« Des gens bluffants, qui se dépassent, qui font preuve d'une force mentale impressionnante et qui nous font oublier leur handicap. » C'est ce que Marlène Cappelle retient des athlètes qu'elle a vu derrière son écran lors des Jeux paralympiques de Paris cet été. Déléguée générale du Conseil national handicap et emploi des organismes de placement spécialisés (Cheops), elle en est convaincue, alors que se déroule (jusqu'au 24 novembre) la semaine européenne pour l'emploi des personnes handicapées : ces Jeux ont montré au grand public que ces salariés, au même titre que les valides, peuvent réaliser de grandes choses. De quoi pousser les entreprises à davantage recruter ces profils ?
« S'il y a du mieux côté emploi des salariés avec un handicap ces dernières années, il y a encore du chemin à parcourir », résume-t-elle. En 2022, le taux de chômage des personnes en situation de handicap était de 12 %, contre 17 % en 2015, selon la Dares. Mais cela reste près du double de la population générale, où le taux de chômage s'établissait à 7 %.
Des quotas à respecter
Pour encourager les recruteurs à employer des personnes en situation de handicap, une loi a été passée en 1987. Depuis, les entreprises de plus de vingt salariés doivent employer au moins 6 % de salariés ayant une reconnaissance de handicap. Faute de quoi elles doivent s'acquitter d'une contribution financière. Résultat : en 2023, 31 % des entreprises soumises à cette obligation la respectent, selon la Dares. 39 % accueillent moins de travailleurs en situation de handicap qu'elles le devraient. Pis : 30 % n'en accueillent aucun. Et certains secteurs sont plus volontaristes que d'autres. Parmi ceux qui présentent les meilleurs chiffres : les entreprises de l'administration publique, l'enseignement, la santé et l'action sociale et l'industrie. A l'inverse, il y a beaucoup à faire dans l'information et communication.Au vu de ces chiffres, on peut se demander si la pénalité financière est vraiment incitative.
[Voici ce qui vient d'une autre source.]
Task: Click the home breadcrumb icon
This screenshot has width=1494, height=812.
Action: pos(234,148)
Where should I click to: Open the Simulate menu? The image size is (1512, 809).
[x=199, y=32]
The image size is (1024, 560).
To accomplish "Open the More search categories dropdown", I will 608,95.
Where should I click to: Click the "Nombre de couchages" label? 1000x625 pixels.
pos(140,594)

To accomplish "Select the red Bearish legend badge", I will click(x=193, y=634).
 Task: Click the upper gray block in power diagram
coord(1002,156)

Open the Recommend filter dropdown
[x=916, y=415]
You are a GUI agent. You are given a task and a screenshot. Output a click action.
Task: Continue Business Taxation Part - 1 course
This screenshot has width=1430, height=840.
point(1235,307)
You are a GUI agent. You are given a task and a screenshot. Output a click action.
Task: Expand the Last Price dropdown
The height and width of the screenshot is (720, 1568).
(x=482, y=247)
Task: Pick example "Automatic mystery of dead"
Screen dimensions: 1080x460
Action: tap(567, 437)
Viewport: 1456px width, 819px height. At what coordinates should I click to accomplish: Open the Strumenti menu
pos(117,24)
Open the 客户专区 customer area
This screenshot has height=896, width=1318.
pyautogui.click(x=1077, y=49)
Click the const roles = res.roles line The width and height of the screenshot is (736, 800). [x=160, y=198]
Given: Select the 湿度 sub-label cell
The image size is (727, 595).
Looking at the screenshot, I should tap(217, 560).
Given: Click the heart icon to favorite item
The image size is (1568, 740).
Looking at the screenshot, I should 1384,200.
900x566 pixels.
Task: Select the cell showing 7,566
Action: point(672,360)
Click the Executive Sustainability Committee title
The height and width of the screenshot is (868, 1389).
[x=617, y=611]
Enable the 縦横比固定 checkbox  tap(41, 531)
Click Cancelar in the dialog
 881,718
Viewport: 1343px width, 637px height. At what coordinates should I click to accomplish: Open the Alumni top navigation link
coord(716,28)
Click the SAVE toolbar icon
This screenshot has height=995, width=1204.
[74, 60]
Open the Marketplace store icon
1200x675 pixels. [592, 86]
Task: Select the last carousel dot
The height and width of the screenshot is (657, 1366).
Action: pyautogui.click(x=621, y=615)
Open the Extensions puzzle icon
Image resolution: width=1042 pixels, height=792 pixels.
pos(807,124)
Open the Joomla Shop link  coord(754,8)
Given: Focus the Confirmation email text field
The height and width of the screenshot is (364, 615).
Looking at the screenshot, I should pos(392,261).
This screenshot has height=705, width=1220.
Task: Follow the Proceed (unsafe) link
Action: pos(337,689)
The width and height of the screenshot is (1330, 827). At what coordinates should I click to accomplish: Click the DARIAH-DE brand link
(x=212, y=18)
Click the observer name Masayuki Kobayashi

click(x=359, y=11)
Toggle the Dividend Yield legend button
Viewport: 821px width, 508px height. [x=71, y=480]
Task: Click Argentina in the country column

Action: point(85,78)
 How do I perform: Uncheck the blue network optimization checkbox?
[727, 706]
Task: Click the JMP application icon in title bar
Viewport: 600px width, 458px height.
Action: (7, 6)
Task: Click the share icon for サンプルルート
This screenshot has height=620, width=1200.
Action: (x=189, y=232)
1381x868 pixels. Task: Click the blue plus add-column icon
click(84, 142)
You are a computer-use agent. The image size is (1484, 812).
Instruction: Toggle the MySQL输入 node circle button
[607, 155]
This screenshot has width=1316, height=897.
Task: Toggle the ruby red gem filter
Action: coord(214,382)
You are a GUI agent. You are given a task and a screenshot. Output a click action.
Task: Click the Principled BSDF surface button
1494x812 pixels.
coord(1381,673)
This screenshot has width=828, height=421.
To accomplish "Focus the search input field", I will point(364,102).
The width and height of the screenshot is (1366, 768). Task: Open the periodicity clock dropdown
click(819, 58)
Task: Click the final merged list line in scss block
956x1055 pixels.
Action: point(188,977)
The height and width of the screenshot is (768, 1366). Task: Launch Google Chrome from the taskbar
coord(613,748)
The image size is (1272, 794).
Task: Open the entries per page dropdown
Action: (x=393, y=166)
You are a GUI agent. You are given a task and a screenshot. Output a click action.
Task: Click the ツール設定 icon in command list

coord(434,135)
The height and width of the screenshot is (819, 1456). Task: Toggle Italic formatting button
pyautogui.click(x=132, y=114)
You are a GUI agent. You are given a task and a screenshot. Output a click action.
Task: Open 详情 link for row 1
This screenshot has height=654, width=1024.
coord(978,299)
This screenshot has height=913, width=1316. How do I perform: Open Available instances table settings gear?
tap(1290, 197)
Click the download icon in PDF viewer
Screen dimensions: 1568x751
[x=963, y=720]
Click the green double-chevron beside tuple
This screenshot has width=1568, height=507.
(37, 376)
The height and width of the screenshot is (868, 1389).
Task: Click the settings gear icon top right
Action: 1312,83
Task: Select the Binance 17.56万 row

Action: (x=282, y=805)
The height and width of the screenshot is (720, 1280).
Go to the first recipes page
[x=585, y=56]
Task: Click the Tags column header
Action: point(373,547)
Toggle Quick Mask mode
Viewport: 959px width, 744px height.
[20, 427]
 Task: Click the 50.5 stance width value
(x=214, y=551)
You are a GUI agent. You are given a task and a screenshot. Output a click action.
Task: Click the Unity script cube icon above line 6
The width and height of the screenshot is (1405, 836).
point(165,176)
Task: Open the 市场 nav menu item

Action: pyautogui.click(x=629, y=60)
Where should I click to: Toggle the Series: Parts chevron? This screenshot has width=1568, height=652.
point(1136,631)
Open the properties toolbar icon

Christian Ploton, président de l'Association de gestion du fonds pour l'insertion des personnes handicapées (Agefiph), assure que oui. Et pour lui, les entreprises qui versent une pénalité contribuent malgré tout à faire avancer les choses :
« Les ressources que nous recevons par ce biais permettent de financer diverses actions visant à favoriser l'insertion professionnelle de ces profils. » Si certains recruteurs n'embauchent pas (ou peu) de salariés en situation de handicap, c'est, entre autres, en raison d'a priori, pense Marlène Cappelle.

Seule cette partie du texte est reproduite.